Williams’ case became one of the biggest US death-row cause celebres in decades. It set off a nationwide debate over the possibility of redemption on death row, with Hollywood stars and capital punishment opponents arguing that Williams had made amends by writing children’s books about the dangers of gangs.

But Schwarzenegger suggested yesterday that Williams’ supposed change of heart was not genuine, noting that the inmate had not owned up to his crimes or shown any real remorse for the countless killings committed by the Crips.

“Is Williams’ redemption complete and sincere, or is it just a hollow promise?” Schwarzenegger wrote less than 12 hours before the execution. “Without an apology and atonement for these senseless and brutal killings, there can be no redemption.”

Williams’ supporters were disappointed with the governor’s refusal to commute the death sentence to life in prison without parole.

“Too often I hear the governor and many who are around him talk about his values system,” said Bruce Gordon, president of the National Association for the Advancement of Coloured People. “In this particular case, those values seem to be cast aside. There is absolutely no recognition given to redemption.”

Williams was condemned in 1981 for gunning down grocery store assistant Albert Owens, 26, at a 7-Eleven in Whittier and killing Yen-I Yang, 76, Tsai-Shai Chen Yang, 63, and the couple’s daughter Yu-Chin Yang Lin, 43, at the Los Angeles motel they owned. Williams claimed he was innocent.

The last California governor to grant clemency was Ronald Reagan, who spared a mentally infirm killer in 1967. Schwarzenegger – a Republican who has come under fire from members of his own party as too accommodating to liberals – rejected clemency twice before during his two years in office.

In denying clemency to Williams, Schwarzenegger said that the evidence of his guilt was “strong and compelling,” and he dismissed suggestions that the trial was unfair.
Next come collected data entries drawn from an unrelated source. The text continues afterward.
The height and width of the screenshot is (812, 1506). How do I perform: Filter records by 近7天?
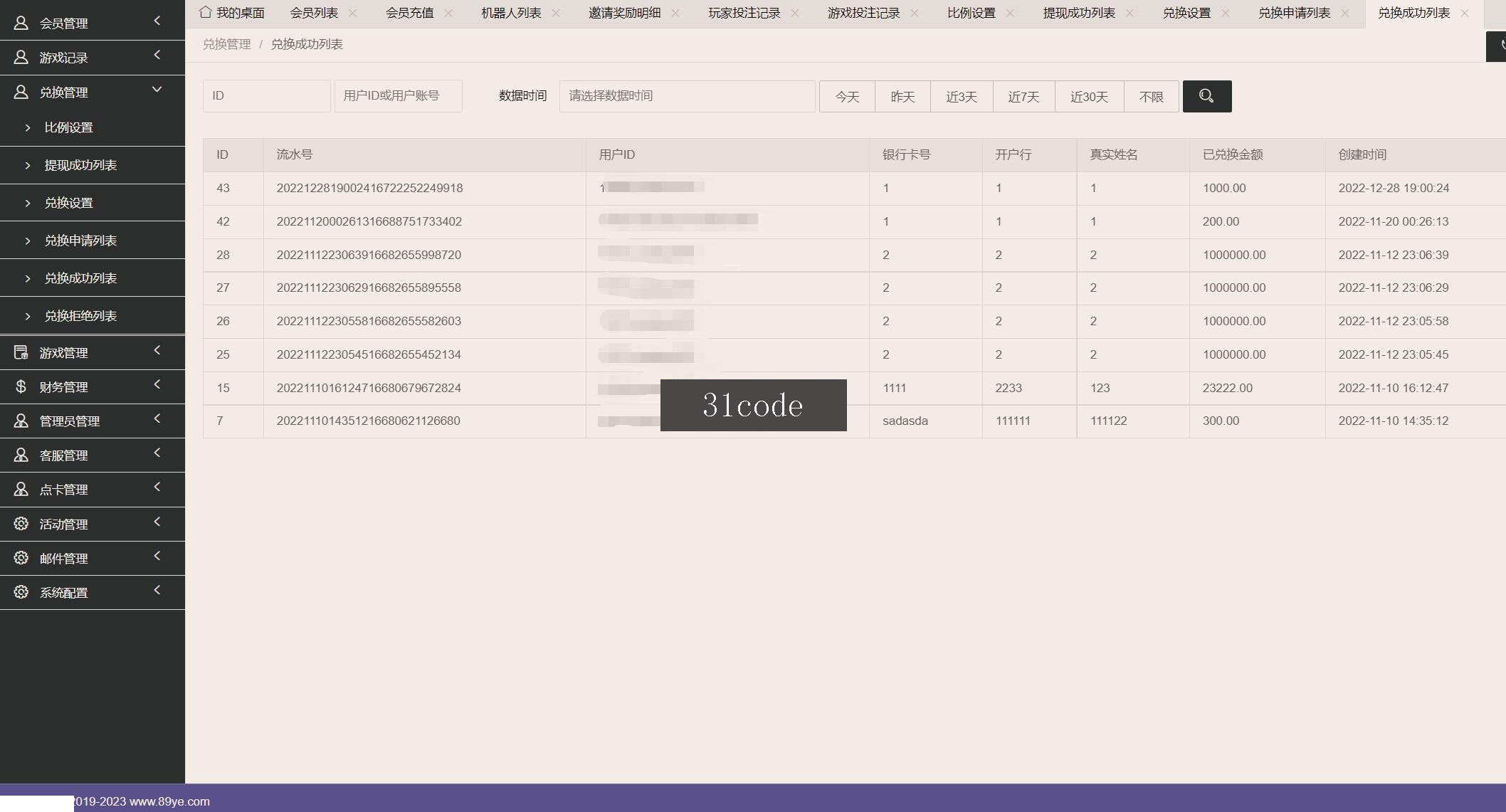pos(1023,97)
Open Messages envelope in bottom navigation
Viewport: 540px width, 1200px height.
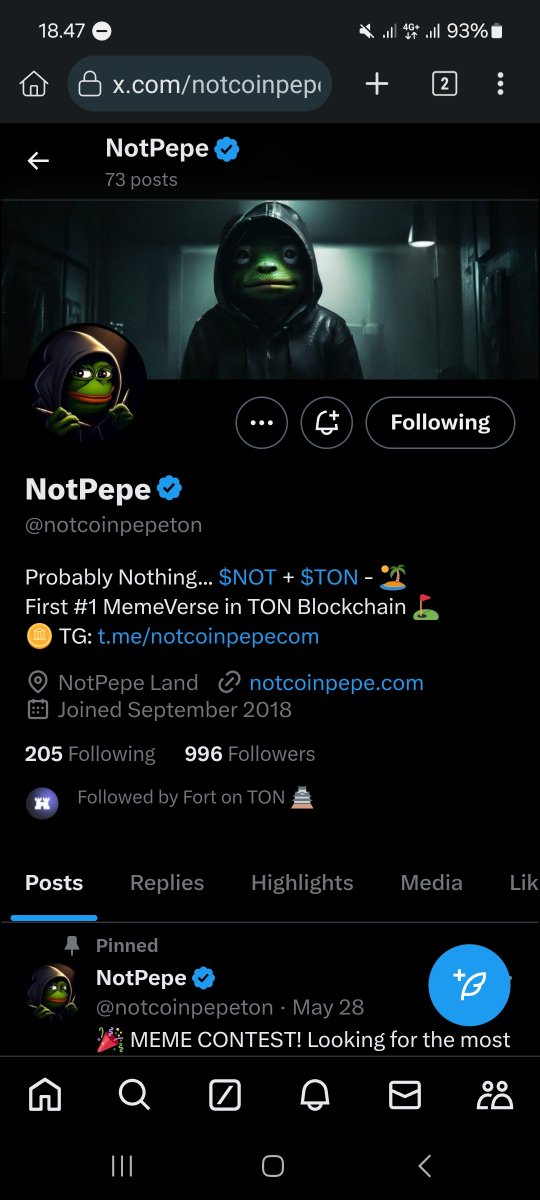pyautogui.click(x=405, y=1096)
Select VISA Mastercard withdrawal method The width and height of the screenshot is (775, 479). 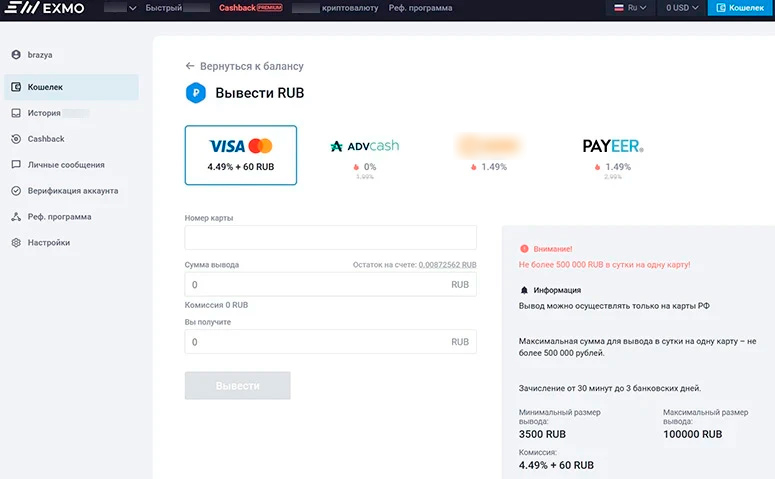coord(240,155)
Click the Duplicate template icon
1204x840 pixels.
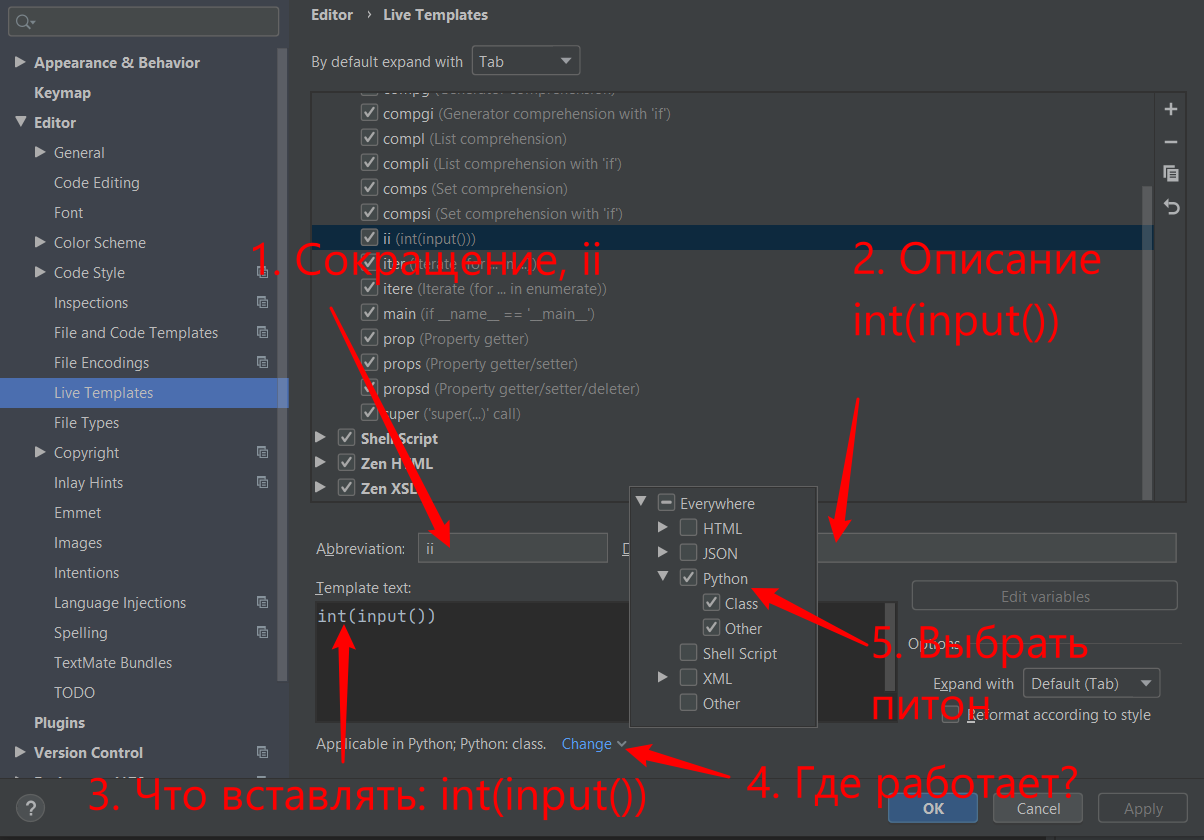pyautogui.click(x=1171, y=174)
Schwarzenegger also pointed out the brutality of the crimes, noting that Williams allegedly said about one of the killings, “You should have heard the way he sounded when I shot him.” According to the governor’s account, Williams then made a growling noise and laughed for five to six minutes.
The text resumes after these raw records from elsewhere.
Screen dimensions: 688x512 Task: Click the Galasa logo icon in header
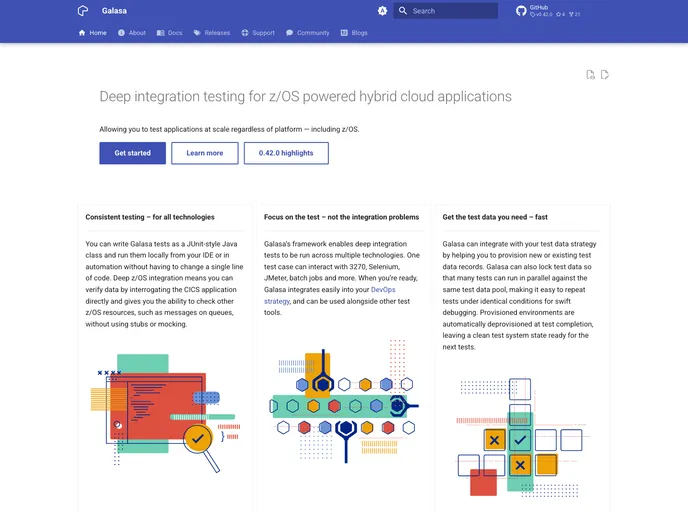tap(83, 11)
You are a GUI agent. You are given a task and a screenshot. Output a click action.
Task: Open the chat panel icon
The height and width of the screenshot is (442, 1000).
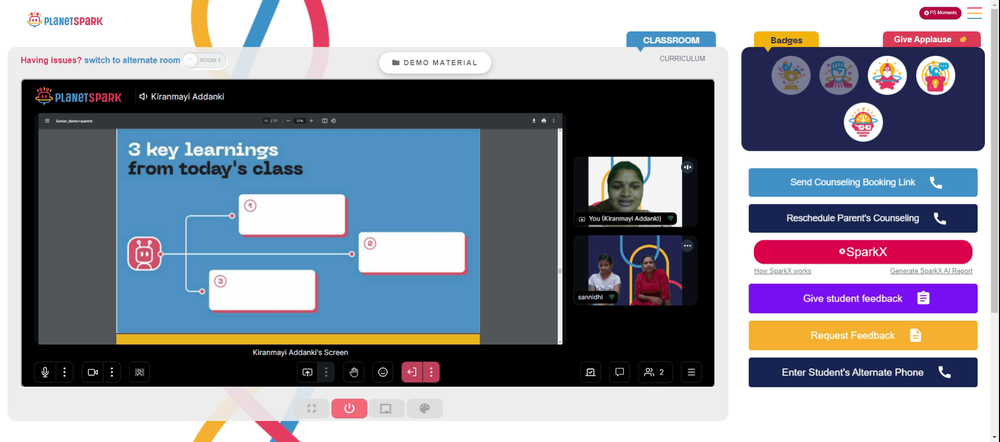[x=619, y=372]
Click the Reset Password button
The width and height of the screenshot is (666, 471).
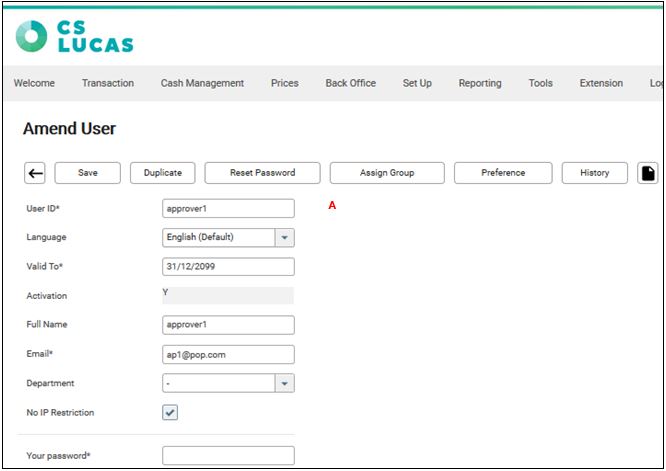pos(262,173)
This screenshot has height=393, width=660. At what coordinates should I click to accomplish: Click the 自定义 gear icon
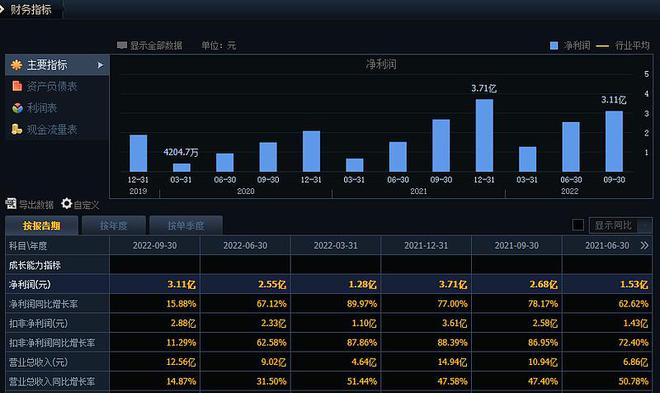67,204
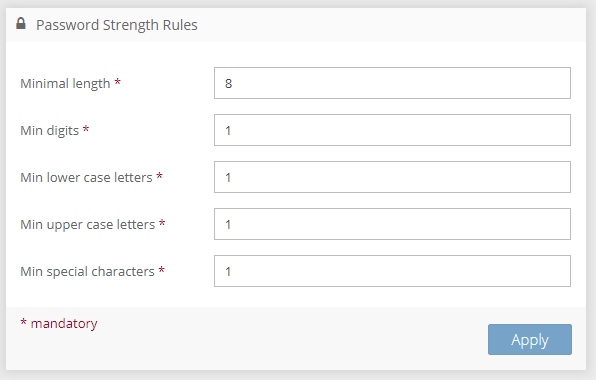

In addition, the governor noted that Williams dedicated his 1998 book, Life In Prison, to a list of figures that included the black militant George Jackson - “a significant indicator that Williams is not reformed and that he still sees violence and lawlessness as a legitimate means to address societal problems”.

Schwarzenegger also noted that there is “little mention or atonement in his writings and his plea for clemency of the countless murders committed by the Crips following the lifestyle Williams once espoused. The senseless killing that has ruined many families, particularly in African-American communities, in the name of the Crips and gang warfare is a tragedy of our modern culture.”

Williams and a friend founded the Crips in Los Angeles in 1971. Authorities say it is responsible for hundreds of deaths, many of them in battles with the rival Bloods for turf and control of the drug trade.

Among the celebrities who took up Williams’ cause were Jamie Foxx, who played the gang leader in a cable movie about Williams; rapper Snoop Dogg, himself a former Crip; and Sister Helen Prejean, the nun depicted in Dead Man Walking. During Williams’ 24 years on death row, a Swiss legislator, college professors and others nominated him for the Nobel Prizes in peace and literature.

The impending execution resulted in feverish preparations over the weekend by those on both sides of the debate, with the California Highway Patrol planning to tighten security outside the prison.

A group of about three dozen death penalty protesters were joined by the Rev Jesse Jackson as they marched across the Golden Gate Bridge after dawn yesterday en route to the gates of San Quentin, where they were expected to rally with hundreds of people.

At least publicly, the person apparently least occupied with his fate seemed to be Williams himself.

“Me fearing what I’m facing, what possible good is it going to do for me? How is that going to benefit me?” Williams said in a recent interview.

“If it’s my time to be executed, what’s all the ranting and raving going to do?”